Required action:
Give again, word for word, every line in the entries below from the line with "Click the purple" up to and including the line with "1530x1317 pixels.", and no other line.

Data:

--------

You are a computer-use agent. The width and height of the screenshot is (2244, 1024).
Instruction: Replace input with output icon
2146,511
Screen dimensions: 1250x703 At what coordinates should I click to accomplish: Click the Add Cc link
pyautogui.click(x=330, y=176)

--------

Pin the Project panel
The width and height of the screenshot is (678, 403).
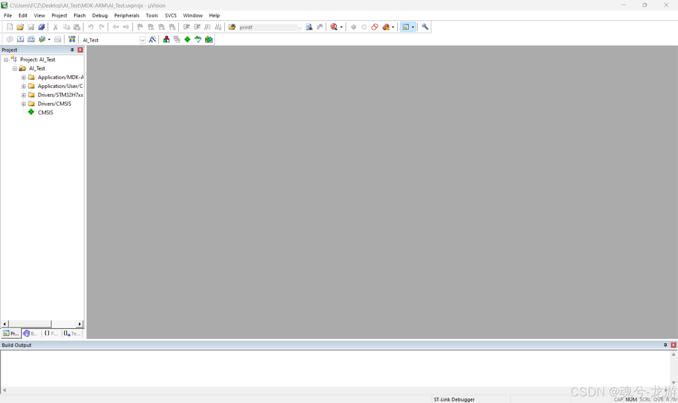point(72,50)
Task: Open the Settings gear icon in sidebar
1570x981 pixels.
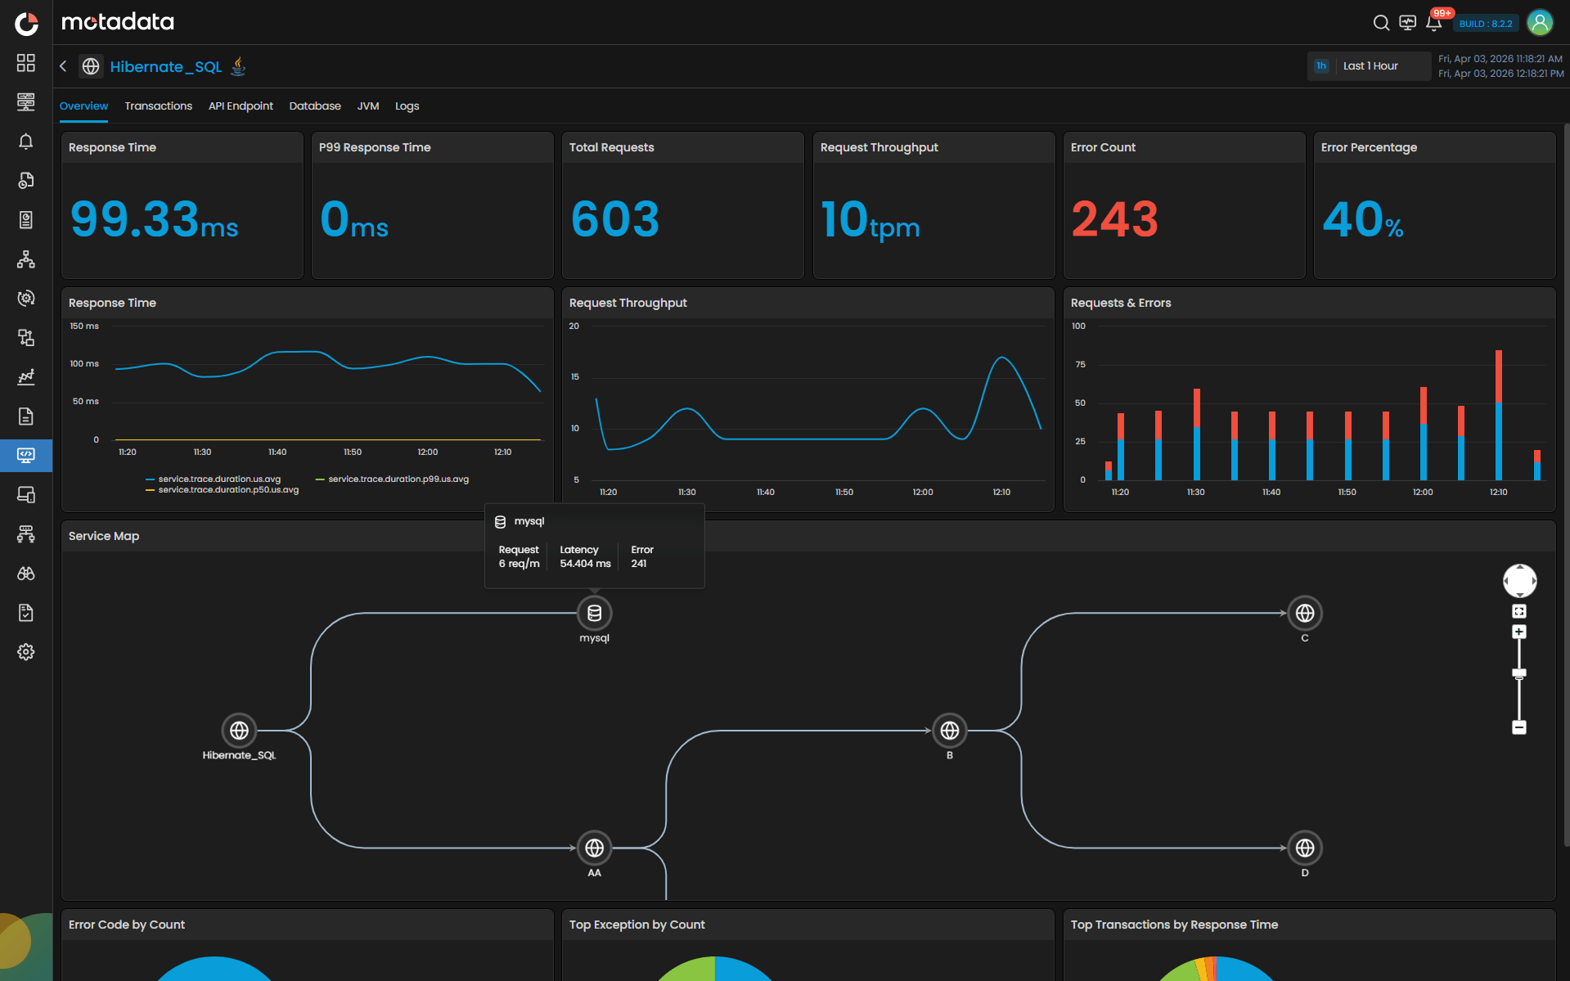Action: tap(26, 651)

--------

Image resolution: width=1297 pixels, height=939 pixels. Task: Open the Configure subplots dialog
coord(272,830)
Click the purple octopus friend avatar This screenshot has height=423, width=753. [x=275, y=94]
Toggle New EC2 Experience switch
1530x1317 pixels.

--------

Problem solution:
Click the purple octopus friend avatar This screenshot has height=423, width=753. [x=275, y=94]
Toggle New EC2 Experience switch
1530x1317 pixels.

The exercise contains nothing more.